What you need to do: Check each line below for the word "panel" and give the count alone.

Records supplied Block Start

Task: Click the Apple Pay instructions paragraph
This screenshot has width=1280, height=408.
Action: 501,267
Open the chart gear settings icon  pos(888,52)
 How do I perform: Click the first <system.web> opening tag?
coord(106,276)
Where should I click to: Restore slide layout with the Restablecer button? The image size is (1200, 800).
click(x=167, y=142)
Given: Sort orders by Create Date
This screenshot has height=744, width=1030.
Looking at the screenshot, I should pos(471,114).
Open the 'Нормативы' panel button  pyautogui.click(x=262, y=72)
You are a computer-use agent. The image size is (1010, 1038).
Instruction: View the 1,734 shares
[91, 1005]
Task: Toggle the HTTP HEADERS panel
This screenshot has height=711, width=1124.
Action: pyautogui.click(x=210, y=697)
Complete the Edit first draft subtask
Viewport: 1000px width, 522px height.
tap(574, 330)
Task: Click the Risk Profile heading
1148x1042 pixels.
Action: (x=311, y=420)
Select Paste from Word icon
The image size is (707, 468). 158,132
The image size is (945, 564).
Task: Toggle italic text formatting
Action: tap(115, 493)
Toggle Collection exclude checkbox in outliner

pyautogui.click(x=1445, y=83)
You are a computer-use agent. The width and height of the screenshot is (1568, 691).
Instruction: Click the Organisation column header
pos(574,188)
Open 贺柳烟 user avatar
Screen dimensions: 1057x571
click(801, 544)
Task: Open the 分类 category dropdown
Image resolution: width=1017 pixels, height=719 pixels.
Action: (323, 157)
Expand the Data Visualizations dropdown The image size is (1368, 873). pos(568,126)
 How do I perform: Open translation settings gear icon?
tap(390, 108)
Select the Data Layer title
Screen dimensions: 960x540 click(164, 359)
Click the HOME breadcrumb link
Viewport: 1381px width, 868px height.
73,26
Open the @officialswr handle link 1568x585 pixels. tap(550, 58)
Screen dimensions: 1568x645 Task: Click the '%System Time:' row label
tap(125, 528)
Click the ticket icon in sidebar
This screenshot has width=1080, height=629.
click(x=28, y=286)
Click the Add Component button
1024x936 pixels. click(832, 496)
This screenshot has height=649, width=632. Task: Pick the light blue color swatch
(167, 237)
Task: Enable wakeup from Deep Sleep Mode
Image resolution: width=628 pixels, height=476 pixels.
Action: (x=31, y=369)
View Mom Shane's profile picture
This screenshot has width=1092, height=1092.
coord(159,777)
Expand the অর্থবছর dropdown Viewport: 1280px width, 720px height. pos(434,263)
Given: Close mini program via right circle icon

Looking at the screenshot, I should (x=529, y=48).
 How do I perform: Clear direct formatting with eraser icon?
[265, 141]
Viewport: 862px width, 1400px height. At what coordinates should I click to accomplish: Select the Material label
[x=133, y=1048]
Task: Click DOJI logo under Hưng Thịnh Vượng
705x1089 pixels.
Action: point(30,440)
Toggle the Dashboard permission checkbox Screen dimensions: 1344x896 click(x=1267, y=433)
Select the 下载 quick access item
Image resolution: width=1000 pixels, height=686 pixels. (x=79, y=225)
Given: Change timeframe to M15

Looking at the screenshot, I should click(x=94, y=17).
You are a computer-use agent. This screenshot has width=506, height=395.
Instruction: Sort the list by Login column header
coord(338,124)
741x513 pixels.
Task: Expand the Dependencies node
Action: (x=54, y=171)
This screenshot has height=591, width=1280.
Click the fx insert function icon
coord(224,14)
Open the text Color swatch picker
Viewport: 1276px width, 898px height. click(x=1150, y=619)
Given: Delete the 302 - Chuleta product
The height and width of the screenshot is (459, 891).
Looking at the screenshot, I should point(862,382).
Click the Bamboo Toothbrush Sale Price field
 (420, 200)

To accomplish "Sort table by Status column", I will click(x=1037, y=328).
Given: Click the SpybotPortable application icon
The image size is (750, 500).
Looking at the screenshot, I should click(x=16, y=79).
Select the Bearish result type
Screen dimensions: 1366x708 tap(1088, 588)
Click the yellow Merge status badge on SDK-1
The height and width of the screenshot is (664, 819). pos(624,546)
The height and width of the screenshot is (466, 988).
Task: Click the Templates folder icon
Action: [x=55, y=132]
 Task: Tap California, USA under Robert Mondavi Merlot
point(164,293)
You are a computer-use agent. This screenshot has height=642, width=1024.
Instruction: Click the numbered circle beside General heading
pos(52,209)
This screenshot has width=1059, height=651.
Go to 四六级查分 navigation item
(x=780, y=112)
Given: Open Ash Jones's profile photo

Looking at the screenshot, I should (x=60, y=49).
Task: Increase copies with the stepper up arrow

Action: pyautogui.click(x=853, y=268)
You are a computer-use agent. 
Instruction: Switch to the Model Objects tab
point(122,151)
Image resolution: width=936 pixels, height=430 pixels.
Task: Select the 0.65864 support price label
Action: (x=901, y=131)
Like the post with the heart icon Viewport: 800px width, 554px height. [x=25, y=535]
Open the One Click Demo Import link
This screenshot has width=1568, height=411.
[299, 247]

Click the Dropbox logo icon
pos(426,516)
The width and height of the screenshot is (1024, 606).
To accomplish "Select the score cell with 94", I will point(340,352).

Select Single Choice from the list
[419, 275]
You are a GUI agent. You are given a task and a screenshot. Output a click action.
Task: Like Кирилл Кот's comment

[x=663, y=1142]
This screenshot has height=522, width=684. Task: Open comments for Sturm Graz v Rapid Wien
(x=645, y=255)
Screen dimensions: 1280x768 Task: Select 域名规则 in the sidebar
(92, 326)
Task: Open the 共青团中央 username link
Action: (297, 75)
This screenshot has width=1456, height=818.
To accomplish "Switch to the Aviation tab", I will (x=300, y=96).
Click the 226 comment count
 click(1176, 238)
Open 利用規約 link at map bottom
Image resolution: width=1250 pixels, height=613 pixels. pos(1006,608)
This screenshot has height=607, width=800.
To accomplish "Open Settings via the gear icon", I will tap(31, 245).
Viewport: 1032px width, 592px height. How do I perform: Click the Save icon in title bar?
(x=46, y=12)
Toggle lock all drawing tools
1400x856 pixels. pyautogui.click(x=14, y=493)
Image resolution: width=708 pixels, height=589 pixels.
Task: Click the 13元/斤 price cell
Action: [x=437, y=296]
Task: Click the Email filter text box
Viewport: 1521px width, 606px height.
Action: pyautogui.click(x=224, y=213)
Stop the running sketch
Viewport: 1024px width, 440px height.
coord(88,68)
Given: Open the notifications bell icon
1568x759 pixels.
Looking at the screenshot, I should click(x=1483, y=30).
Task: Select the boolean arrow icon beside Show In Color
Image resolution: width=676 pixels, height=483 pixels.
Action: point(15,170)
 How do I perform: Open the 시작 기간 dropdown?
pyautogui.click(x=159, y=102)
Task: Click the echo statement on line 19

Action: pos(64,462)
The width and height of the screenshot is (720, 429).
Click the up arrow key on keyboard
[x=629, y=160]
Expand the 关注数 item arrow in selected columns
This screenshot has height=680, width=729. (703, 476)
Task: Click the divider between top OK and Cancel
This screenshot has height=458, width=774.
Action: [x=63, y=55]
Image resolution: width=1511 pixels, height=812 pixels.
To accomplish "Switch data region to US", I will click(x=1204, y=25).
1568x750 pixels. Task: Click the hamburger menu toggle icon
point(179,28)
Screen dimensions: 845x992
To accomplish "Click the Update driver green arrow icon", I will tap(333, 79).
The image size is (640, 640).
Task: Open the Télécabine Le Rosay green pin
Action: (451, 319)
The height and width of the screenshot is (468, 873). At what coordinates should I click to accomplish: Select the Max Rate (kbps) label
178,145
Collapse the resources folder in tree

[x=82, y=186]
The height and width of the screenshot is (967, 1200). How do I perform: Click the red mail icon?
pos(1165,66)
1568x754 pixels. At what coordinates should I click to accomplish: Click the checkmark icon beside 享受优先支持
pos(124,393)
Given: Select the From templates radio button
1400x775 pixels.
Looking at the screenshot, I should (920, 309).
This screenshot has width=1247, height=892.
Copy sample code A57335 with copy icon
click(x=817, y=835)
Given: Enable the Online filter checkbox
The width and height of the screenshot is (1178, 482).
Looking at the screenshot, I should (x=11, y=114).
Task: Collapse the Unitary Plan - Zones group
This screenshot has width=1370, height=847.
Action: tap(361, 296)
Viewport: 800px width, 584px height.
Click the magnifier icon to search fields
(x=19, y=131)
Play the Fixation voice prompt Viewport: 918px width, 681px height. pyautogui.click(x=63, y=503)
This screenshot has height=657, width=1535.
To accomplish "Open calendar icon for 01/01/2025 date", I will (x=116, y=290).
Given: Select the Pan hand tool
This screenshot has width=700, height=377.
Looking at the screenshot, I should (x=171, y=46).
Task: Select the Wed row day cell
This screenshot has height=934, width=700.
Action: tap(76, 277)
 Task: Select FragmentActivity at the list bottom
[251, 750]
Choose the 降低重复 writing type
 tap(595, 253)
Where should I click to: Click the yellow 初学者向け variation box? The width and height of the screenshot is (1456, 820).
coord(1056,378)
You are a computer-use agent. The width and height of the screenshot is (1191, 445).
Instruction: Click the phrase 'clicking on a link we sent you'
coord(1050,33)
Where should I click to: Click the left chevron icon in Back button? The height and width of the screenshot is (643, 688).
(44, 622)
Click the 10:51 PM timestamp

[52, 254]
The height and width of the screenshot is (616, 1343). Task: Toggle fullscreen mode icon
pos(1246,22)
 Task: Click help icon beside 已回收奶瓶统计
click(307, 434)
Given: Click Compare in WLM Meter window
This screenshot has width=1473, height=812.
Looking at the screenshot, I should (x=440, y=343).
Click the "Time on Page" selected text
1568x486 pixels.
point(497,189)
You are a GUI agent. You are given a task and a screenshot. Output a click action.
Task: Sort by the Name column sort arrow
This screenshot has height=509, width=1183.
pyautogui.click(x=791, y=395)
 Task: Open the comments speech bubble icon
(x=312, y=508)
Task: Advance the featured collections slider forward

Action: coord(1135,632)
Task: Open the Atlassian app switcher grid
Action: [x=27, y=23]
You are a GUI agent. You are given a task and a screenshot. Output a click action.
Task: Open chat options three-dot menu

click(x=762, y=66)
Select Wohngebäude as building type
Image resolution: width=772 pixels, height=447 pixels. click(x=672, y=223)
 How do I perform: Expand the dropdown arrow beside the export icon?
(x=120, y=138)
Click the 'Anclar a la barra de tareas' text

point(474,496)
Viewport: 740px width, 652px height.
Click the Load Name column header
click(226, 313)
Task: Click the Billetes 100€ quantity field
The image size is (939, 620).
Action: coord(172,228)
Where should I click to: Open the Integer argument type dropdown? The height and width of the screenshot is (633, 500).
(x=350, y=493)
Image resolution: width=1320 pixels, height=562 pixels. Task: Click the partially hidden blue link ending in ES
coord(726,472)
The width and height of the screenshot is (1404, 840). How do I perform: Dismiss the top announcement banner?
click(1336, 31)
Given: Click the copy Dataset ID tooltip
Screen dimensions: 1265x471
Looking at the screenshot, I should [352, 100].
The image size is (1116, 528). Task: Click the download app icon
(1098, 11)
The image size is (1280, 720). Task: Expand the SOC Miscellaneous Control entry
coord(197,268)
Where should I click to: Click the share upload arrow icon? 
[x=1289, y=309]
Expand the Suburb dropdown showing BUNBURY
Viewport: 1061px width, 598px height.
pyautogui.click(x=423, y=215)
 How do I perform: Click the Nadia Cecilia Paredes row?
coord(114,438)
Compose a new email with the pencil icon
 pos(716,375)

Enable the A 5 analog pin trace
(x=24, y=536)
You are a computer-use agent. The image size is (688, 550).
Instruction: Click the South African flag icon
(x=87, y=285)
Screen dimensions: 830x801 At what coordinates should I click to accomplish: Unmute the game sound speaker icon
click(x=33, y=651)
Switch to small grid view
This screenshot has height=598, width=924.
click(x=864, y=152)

Records supplied Block End

Answer box: 2